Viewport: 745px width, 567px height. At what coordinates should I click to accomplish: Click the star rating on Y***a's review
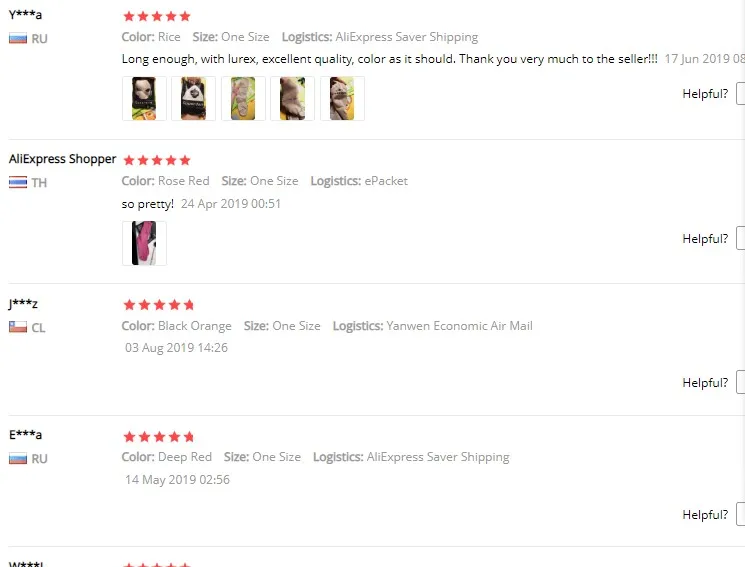tap(157, 17)
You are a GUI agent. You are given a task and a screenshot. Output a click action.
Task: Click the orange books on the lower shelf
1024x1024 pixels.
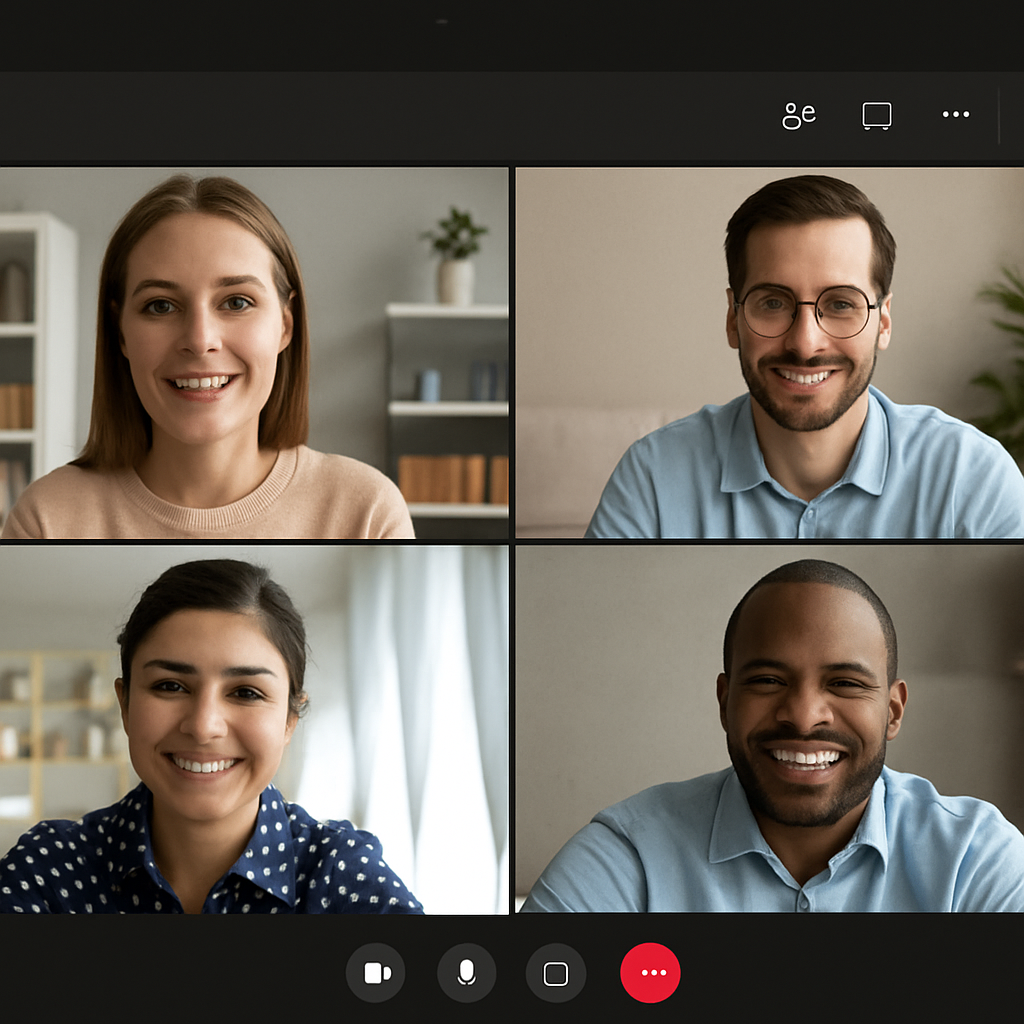click(452, 478)
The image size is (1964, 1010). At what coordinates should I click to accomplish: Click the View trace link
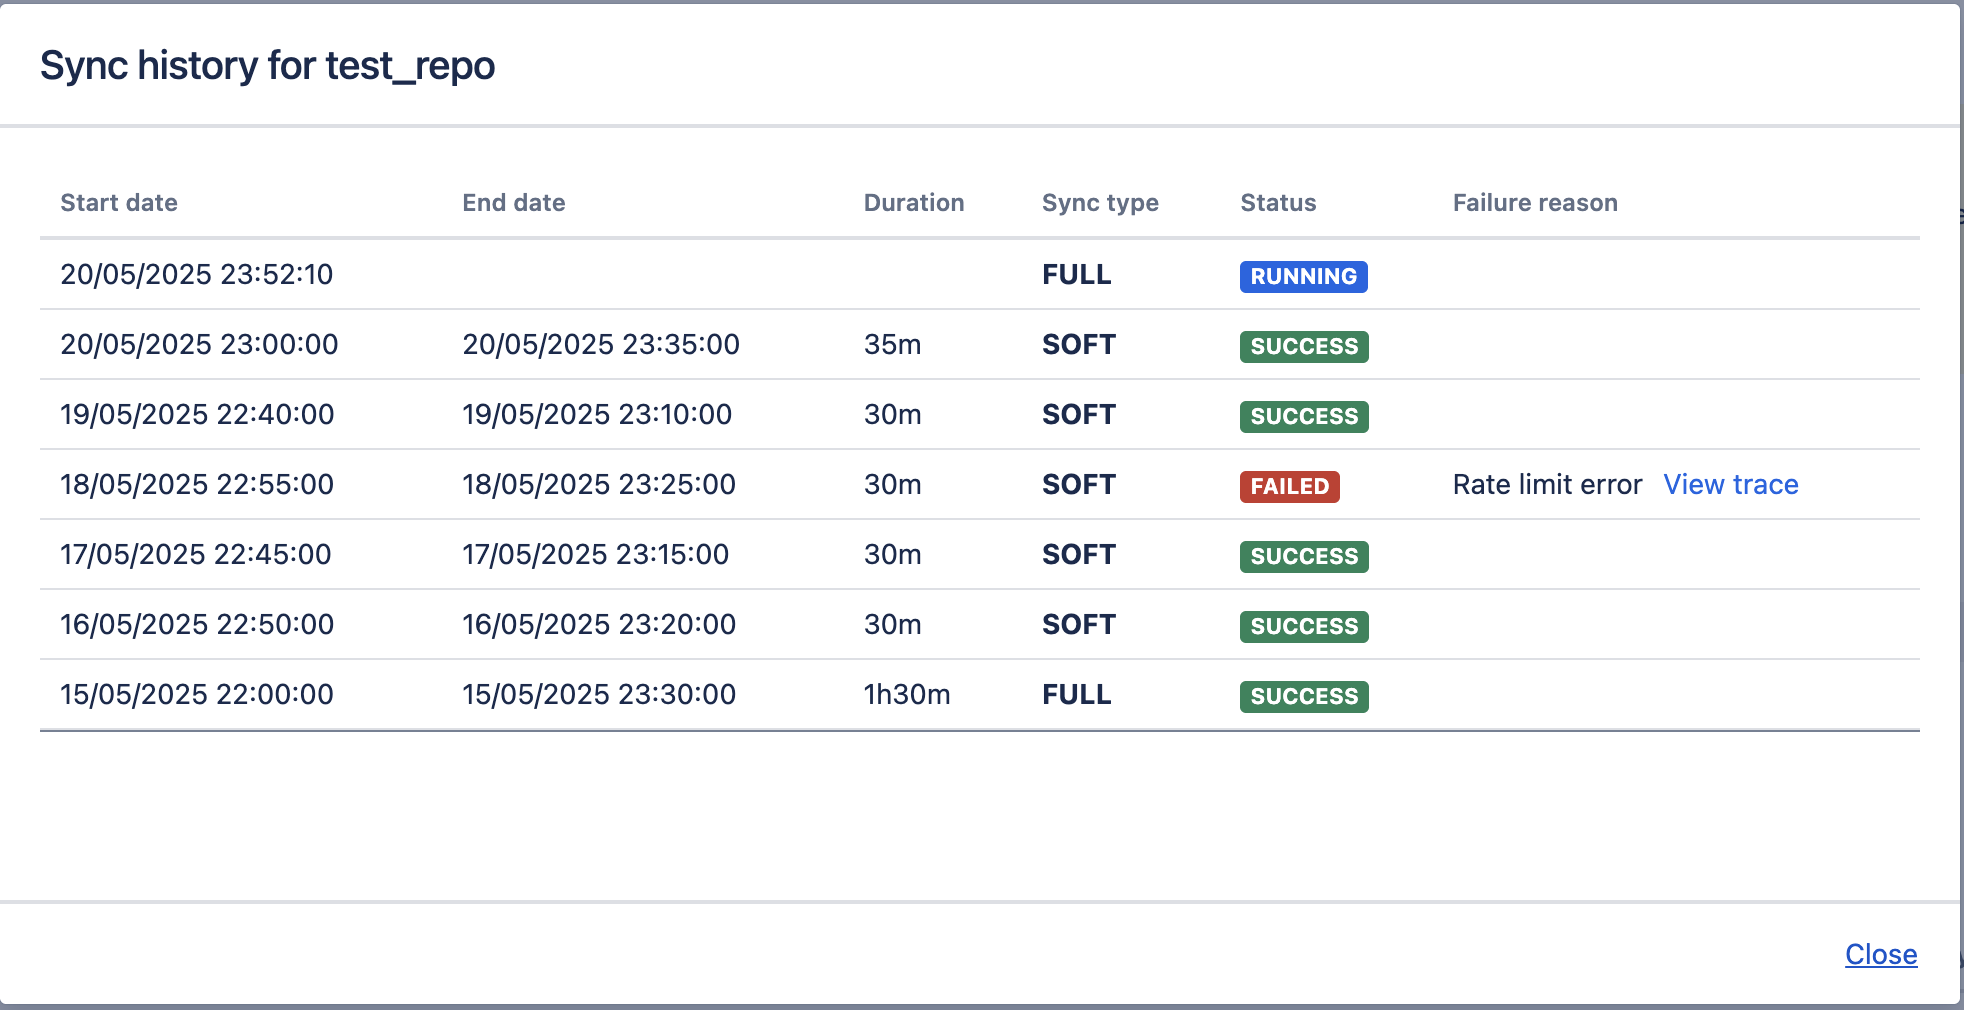[x=1730, y=485]
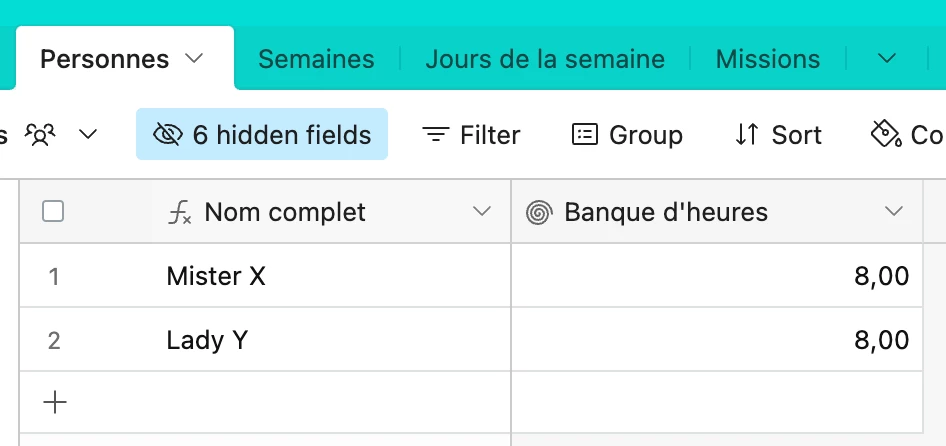Switch to the Semaines tab

click(316, 59)
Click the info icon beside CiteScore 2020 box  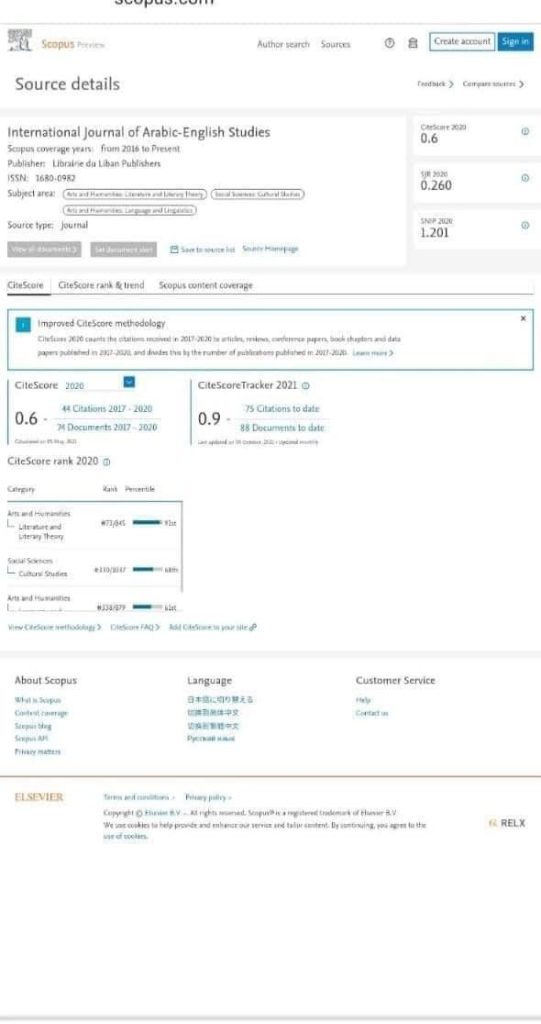pos(525,131)
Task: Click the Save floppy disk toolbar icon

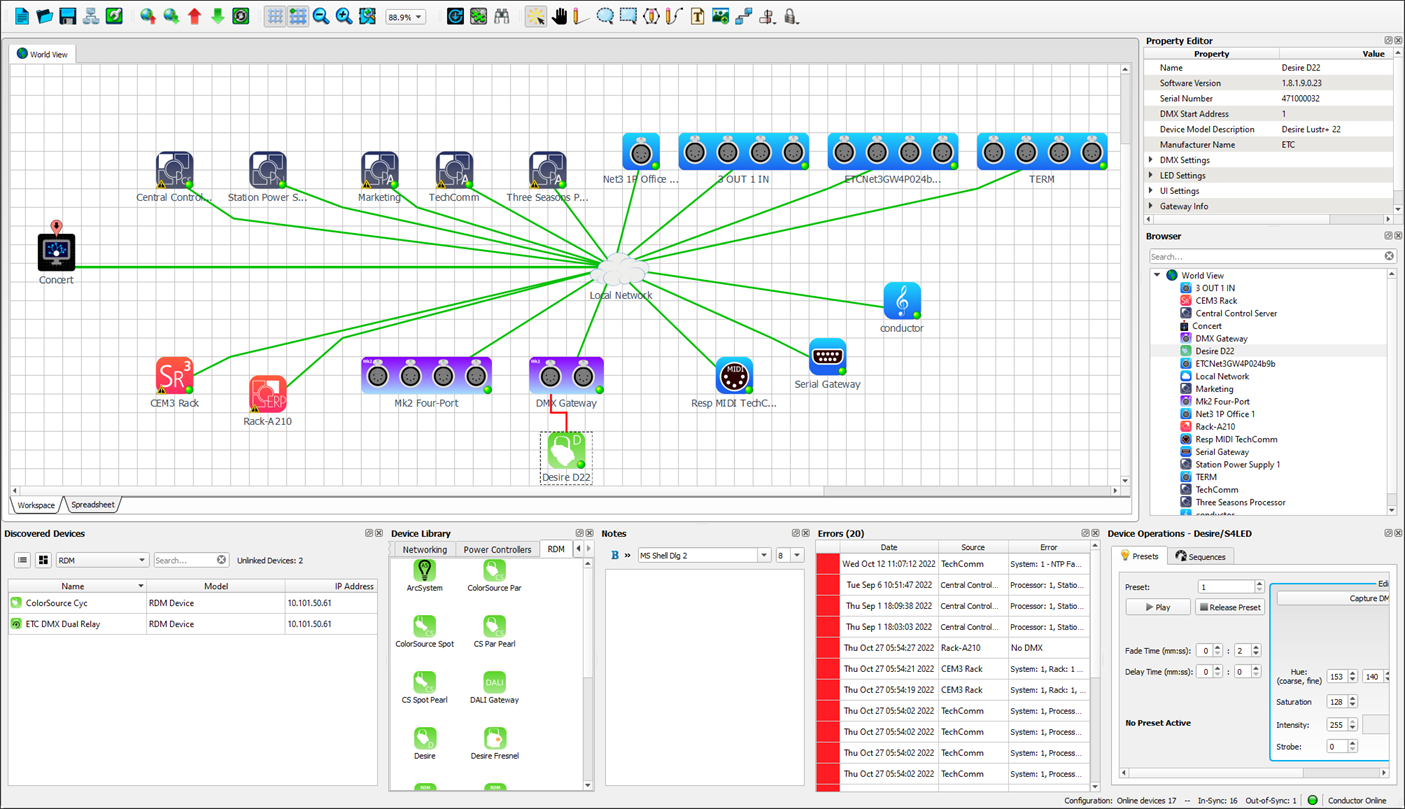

^^^^^^^^

> **What is required**
Print the data above verbatim from the first line through the line holding "Task: Click the orange", leaving every picture out.

> **Written solution**
Viewport: 745px width, 567px height. At what coordinates should I click to accomplish: Click the star rating on Y***a's review
tap(157, 17)
You are a GUI agent. You are given a task and a screenshot. Output a click action.
Task: Click the orange books on the lower shelf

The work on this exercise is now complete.